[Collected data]
::::::::::
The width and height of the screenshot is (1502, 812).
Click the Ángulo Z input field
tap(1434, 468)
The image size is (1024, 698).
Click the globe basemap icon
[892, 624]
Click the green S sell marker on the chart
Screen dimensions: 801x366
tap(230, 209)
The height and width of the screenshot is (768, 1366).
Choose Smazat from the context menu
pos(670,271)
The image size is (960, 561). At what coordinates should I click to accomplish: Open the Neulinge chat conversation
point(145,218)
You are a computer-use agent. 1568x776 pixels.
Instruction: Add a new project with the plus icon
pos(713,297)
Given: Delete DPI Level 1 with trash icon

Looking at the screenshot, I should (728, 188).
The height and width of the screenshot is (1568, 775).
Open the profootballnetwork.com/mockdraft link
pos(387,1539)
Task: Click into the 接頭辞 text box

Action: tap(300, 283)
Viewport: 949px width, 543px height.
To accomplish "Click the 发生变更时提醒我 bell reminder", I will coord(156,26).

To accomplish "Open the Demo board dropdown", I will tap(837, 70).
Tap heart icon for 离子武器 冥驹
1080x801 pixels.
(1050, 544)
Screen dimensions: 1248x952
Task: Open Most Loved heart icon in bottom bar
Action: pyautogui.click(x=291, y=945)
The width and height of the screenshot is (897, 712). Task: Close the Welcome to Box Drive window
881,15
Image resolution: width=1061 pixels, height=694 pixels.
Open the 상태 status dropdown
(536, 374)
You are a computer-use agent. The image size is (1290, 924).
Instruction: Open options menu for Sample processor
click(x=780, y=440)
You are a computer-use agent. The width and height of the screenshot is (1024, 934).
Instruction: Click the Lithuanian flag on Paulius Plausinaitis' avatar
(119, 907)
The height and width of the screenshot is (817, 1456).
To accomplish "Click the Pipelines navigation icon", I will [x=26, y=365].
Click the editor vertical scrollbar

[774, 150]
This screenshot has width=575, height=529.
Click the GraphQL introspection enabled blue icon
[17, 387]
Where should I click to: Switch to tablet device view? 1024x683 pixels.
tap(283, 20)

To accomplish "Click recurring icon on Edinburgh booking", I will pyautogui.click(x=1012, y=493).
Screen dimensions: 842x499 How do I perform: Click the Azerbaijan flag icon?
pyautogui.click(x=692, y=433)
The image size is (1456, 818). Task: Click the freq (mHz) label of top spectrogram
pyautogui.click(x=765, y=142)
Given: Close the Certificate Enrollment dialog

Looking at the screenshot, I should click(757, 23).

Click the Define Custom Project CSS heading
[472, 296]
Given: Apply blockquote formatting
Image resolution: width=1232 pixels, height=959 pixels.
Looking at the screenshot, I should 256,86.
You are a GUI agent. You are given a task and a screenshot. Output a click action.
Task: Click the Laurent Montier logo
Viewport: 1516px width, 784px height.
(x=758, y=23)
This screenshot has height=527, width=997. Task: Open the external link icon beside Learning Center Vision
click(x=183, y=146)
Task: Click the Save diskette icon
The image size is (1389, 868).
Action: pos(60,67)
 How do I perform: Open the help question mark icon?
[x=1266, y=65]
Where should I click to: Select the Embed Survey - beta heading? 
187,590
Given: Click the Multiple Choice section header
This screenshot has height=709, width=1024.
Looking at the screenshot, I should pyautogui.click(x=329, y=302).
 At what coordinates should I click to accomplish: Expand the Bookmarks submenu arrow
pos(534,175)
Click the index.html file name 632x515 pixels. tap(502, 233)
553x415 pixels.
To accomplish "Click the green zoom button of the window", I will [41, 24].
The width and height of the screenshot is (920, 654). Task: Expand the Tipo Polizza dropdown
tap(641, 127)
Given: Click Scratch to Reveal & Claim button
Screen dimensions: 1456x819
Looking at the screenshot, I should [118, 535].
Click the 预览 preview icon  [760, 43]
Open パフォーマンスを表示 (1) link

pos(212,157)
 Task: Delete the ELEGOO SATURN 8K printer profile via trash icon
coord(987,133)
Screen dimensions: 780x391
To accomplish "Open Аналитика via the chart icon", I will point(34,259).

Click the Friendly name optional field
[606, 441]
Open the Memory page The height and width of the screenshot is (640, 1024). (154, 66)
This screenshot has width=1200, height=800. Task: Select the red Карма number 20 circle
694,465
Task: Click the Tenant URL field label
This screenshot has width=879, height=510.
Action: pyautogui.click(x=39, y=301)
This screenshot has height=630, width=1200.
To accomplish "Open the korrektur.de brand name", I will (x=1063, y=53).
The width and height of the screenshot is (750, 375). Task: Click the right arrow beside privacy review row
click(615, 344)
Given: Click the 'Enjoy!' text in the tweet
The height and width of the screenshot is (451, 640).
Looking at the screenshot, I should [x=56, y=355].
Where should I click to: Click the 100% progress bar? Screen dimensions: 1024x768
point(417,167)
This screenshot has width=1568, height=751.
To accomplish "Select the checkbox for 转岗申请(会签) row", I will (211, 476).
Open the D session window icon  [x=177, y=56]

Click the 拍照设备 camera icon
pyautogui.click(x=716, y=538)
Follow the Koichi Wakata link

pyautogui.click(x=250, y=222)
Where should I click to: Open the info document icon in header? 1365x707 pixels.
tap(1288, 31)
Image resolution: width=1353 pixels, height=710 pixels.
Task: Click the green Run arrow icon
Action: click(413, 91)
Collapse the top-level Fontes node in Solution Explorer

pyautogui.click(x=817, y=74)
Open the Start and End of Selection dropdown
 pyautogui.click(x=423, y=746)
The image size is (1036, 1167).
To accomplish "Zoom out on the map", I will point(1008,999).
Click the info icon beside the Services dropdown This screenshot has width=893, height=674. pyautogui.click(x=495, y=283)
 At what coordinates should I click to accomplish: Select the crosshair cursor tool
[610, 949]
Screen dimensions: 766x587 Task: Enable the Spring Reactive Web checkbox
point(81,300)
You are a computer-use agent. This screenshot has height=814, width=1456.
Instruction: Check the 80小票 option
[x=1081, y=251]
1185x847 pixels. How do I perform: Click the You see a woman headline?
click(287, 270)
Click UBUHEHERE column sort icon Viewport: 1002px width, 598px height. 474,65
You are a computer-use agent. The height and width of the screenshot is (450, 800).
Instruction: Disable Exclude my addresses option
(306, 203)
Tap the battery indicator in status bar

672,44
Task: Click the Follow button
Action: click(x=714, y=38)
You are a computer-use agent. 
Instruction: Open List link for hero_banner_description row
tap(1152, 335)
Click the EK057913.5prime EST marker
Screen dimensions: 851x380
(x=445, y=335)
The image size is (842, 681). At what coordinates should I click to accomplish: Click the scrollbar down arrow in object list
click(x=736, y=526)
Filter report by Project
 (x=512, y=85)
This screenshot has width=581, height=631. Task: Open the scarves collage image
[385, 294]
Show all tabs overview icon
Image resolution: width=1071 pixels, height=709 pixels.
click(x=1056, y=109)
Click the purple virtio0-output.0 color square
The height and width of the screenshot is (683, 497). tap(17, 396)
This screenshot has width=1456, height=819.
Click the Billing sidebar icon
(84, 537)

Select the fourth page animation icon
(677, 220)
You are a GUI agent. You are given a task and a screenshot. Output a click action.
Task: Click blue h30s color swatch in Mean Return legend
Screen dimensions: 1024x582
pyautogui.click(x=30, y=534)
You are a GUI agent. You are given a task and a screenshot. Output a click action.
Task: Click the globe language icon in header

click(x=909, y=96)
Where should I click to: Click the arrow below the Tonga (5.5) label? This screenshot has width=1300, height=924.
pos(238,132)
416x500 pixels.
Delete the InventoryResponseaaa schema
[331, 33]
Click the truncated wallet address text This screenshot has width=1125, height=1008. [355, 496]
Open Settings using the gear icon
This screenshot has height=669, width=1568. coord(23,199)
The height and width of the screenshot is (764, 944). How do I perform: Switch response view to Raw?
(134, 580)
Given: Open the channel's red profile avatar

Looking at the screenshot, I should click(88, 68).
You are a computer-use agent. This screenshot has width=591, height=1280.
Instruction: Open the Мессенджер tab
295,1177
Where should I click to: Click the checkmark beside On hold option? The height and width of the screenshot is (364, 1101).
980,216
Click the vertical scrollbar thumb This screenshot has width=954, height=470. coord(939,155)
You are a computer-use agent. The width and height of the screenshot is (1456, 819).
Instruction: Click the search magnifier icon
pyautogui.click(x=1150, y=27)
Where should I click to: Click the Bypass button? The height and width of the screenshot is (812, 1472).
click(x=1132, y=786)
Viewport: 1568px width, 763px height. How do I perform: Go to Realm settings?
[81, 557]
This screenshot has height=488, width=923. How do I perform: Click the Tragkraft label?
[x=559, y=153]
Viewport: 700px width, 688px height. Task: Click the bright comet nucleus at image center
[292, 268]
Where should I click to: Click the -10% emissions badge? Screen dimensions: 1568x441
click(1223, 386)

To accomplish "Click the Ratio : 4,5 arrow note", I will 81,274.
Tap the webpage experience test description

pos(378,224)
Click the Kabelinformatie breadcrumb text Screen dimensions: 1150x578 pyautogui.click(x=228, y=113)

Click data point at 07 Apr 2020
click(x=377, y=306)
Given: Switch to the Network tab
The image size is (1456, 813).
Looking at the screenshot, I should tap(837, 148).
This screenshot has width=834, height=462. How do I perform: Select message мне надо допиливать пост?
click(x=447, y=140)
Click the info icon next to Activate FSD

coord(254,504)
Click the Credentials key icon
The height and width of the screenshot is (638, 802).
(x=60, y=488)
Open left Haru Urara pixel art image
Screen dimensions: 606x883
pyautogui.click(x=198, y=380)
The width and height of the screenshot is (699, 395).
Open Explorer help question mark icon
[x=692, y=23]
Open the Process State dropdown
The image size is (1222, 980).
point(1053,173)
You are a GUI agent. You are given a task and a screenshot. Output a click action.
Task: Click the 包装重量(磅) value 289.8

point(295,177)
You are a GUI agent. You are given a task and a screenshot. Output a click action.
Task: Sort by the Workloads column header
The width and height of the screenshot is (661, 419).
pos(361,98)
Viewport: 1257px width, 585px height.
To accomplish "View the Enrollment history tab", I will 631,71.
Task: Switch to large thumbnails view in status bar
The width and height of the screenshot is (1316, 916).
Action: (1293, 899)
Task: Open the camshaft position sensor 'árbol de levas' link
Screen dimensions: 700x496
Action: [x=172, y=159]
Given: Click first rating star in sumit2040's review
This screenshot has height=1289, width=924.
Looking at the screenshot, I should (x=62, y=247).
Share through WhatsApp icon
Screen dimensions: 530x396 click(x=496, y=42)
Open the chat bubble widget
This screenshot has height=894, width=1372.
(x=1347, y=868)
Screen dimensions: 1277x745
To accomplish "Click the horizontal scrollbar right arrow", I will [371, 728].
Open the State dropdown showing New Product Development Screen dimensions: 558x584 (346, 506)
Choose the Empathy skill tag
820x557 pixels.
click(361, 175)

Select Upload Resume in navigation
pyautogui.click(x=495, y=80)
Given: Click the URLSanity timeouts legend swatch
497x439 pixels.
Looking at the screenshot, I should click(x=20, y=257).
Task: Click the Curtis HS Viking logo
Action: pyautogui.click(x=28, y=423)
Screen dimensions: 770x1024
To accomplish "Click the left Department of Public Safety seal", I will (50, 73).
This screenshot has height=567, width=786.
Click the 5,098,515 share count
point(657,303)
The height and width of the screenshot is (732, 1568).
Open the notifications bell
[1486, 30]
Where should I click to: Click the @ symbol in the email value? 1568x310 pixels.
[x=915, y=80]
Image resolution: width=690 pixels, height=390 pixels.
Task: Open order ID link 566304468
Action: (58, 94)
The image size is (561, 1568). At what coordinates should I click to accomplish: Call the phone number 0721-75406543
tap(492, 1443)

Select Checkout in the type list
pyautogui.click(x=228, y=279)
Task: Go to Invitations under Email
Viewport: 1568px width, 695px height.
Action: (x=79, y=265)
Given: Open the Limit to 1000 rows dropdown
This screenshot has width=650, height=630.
::::::::::
Take every line above that includes "column" and list it.

Click UBUHEHERE column sort icon Viewport: 1002px width, 598px height. 474,65
Task: Sort by the Workloads column header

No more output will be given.